長崎県の寺から盗まれ韓国で見つかった仏像をめぐり、韓国の寺が所有権を主張して引き渡しを求めている裁判で、韓国の2審の高等裁判所は、1審とは逆に韓国の寺側の訴えを退け、引き渡しの要求を認めないとする判決を言い渡しました。日本側は、仏像の返還を求めていますが、判決を受けて、原告の韓国の寺側は、最高裁判所に上告する意向を示しました。

長崎県対馬市の観音寺から2012年に盗まれ、その後韓国で見つかった県の文化財の仏像をめぐり、韓国中部にあるプソク寺が「中世の時代に倭寇に略奪されたものだ」として所有権を主張し、仏像を保管する韓国政府に引き渡しを求めて韓国で裁判を起こしました。
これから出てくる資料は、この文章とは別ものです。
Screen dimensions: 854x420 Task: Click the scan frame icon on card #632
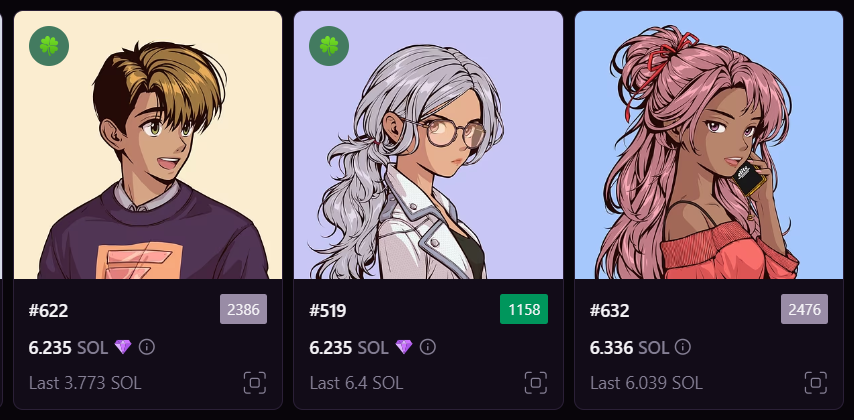(x=816, y=382)
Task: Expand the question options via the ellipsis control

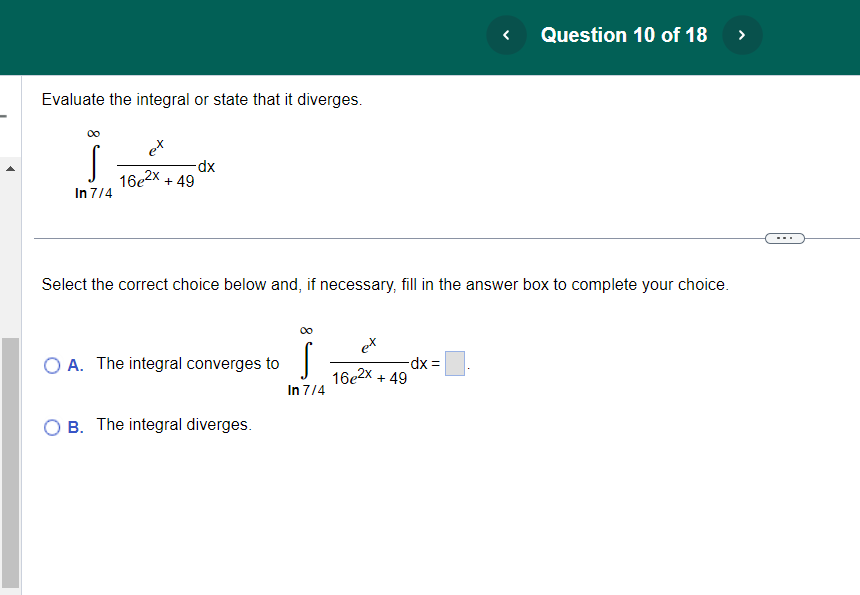Action: point(786,237)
1審の地方裁判所は、プソク寺への仏像の引き渡しを命じる判決を言い渡しましたが、2月1日、韓国中部にある2審のテジョン高等裁判所は、1審とは逆に、プソク寺側の訴えを退け、引き渡しの要求を認めないとする判決を言い渡しました。

判決では、プソク寺に仏像の所有権があるとは認められないとしたほか、観音寺は20年以上公然と仏像を所有してきたもので所有権は観音寺にあると認定しました。
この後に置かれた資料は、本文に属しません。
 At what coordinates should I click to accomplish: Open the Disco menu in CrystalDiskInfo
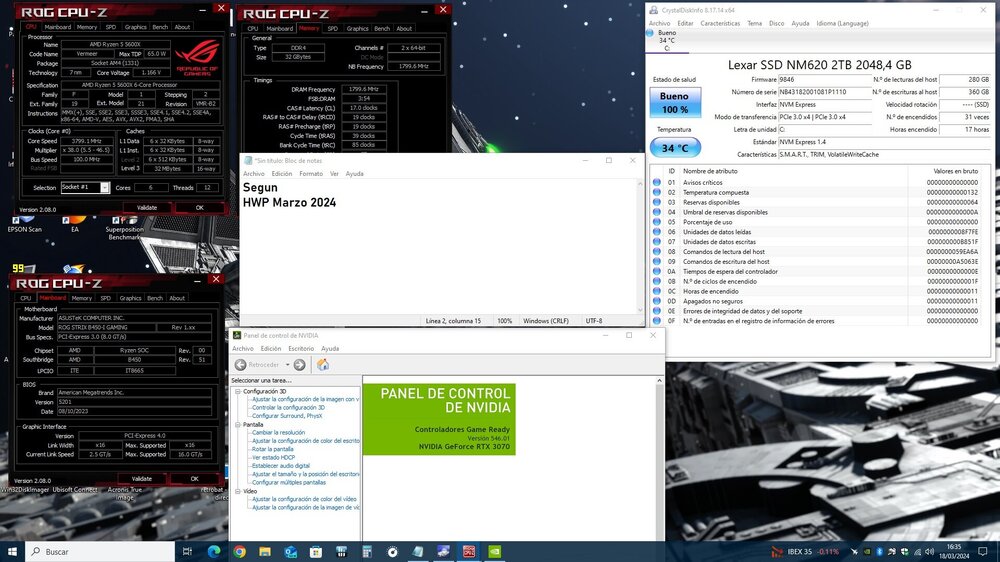tap(776, 24)
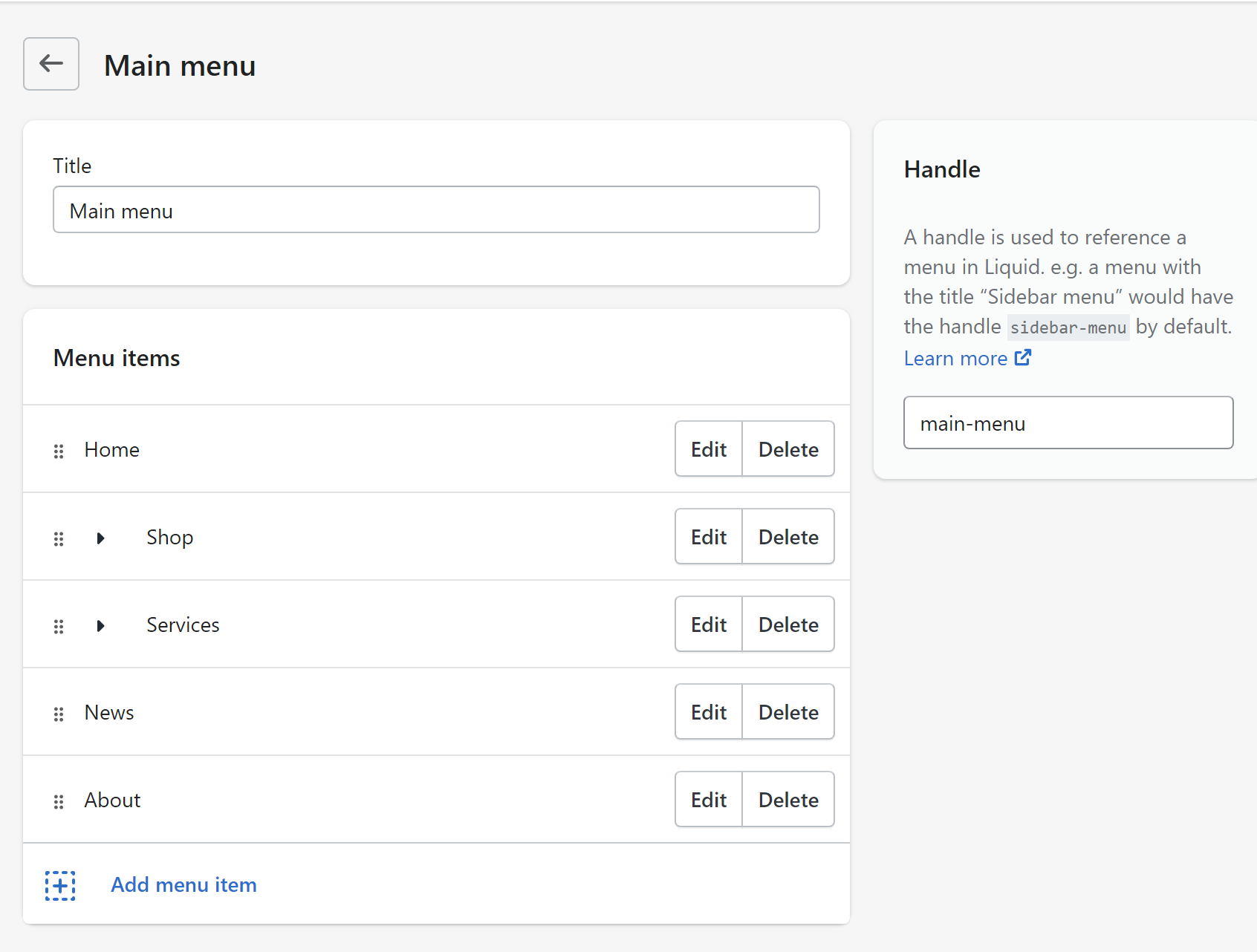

日本政府は、仏像を日本側に返還するよう韓国政府に求めていますが、判決のあと、原告のプソク寺側は「所有権がないという高裁の認定は受け入れられない」として、最高裁判所に上告する意向を示しました。

仏像が盗まれた寺の先代の住職「非常に喜ばしい」

判決を受け、仏像が盗まれた観音寺の先代の住職の田中節孝さんが対馬市内で報道陣の取材に応じ「韓国の司法が初めて正当性を認めたということで非常に喜ばしいと思う。帰ってきた仏様を拝まないと確信は持てないが、やっと一歩進むことができたと思う。単純な窃盗事件で政治を絡める必要もないし、なぜ10年もかかるのか疑問に思う」と話していました。

外務省「早期に日本に返還されるよう韓国政府に働きかけへ」

外務省の小野外務報道官は記者会見で「観音寺の主張に沿った判決が出されたと考えている。政府としてはいまだ返還が実現していない仏像が早期に日本に返還されるよう、韓国政府に引き続き働きかけるとともに、関係者と緊密に連絡を取りながら適切に対応していく」と述べました。

松野官房長官「主張に沿った判決」

松野官房長官は午後の記者会見で「観音寺が仏像の所有者であるという主張に沿った判決が出された。いまだ返還が実現していない仏像が早期に日本に返還されるよう韓国政府に働きかけるとともに、観音寺を含む関係者と連絡を取りつつ適切に対応していく」と述べました。